Still in accordance with another aspect of the device according to the invention, the sidewall of the mounting element extends along the longitudinal axis of the container from the access opening to the proximal end of the tubular section of the containment element and defines an inner space of the mounting element which allows for introduction of the containment element of another such container into the inner space of the mounting element of the container through the access opening.

In accordance with a further aspect of the device according to the invention, the sidewall of the mounting element is arranged to conically taper towards the distal end of the mounting element.

According to a further aspect of the device according to the invention, the mounting element is provided with a flange surrounding the access opening, the flange having a square shape.

According to a still further aspect of the device according to the invention, the sidewall of the mounting element is provided with at least one resilient locking tab arranged beneath the flange.

Yet in accordance with another aspect of the device according to the invention, the retaining element comprises a diaphragm having flexible fins which extend from a circumferential portion of the retaining element towards a center of the diaphragm.

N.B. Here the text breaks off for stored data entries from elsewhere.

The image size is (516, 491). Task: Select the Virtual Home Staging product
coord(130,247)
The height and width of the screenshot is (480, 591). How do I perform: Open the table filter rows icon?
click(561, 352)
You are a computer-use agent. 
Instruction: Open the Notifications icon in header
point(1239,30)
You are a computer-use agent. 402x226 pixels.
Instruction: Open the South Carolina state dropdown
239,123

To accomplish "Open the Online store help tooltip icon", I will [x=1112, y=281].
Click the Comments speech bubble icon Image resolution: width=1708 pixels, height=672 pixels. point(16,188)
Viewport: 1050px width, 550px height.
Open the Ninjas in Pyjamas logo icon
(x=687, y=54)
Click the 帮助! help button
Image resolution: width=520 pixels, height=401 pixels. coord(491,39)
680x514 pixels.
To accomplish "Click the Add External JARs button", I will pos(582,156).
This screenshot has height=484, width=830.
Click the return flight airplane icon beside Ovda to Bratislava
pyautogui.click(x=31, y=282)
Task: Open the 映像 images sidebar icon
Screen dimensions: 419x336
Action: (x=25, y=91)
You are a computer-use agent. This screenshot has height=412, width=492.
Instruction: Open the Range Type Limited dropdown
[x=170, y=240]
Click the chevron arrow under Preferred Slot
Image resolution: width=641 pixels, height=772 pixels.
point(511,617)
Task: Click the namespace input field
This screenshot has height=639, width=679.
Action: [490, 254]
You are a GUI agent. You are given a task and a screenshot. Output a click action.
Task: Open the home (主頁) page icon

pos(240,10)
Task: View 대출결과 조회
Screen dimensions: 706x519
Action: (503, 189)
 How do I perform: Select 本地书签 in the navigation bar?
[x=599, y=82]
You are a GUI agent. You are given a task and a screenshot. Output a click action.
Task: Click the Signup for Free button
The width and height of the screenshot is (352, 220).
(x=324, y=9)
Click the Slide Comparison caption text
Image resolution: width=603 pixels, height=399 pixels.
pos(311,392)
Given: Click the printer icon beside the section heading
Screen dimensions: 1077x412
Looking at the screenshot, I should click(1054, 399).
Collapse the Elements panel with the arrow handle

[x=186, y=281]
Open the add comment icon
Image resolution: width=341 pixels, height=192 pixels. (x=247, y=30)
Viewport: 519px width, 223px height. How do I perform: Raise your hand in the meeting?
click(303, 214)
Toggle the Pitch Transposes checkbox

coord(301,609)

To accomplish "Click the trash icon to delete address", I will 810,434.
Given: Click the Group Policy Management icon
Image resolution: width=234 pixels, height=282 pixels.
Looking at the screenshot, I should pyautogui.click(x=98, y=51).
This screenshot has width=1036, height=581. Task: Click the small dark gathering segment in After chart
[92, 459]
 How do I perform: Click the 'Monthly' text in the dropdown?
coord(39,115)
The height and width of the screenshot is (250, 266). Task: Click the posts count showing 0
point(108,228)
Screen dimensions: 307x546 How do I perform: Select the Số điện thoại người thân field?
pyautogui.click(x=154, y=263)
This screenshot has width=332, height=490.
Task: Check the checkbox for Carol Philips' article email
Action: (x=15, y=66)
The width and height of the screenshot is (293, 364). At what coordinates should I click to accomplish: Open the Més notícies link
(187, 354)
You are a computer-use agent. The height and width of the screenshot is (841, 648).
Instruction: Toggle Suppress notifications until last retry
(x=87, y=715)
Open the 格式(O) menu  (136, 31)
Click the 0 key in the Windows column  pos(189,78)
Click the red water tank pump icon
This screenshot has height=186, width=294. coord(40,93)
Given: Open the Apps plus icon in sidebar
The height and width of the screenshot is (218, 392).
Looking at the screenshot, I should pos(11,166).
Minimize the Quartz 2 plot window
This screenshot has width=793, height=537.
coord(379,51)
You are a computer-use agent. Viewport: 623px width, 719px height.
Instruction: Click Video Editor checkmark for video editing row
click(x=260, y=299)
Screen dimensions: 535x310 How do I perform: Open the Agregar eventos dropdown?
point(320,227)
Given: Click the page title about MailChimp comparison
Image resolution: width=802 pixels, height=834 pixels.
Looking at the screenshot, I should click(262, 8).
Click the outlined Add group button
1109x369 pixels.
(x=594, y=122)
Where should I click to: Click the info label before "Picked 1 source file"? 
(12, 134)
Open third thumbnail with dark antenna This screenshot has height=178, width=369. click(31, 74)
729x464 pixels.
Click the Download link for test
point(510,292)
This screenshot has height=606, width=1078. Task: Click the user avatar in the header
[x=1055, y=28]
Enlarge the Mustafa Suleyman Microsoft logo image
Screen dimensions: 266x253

The flexible fins are inclined towards the bottom of the containment element and are provided with fin through-holes for enabling free passage of treatment liquid into and out of the containment element.

In accordance with a still further aspect of the device according to the invention, the apertures in the containment element comprise bottom through-holes and longitudinal slots, the longitudinal slots extending from the bottom into the tubular section towards the proximal end of the tubular section of the containment element.

Yet in accordance with another aspect of the device according to the invention, at least on an inner surface of the bottom of the containment element the apertures open out into the inner surface of the bottom with rounded edges.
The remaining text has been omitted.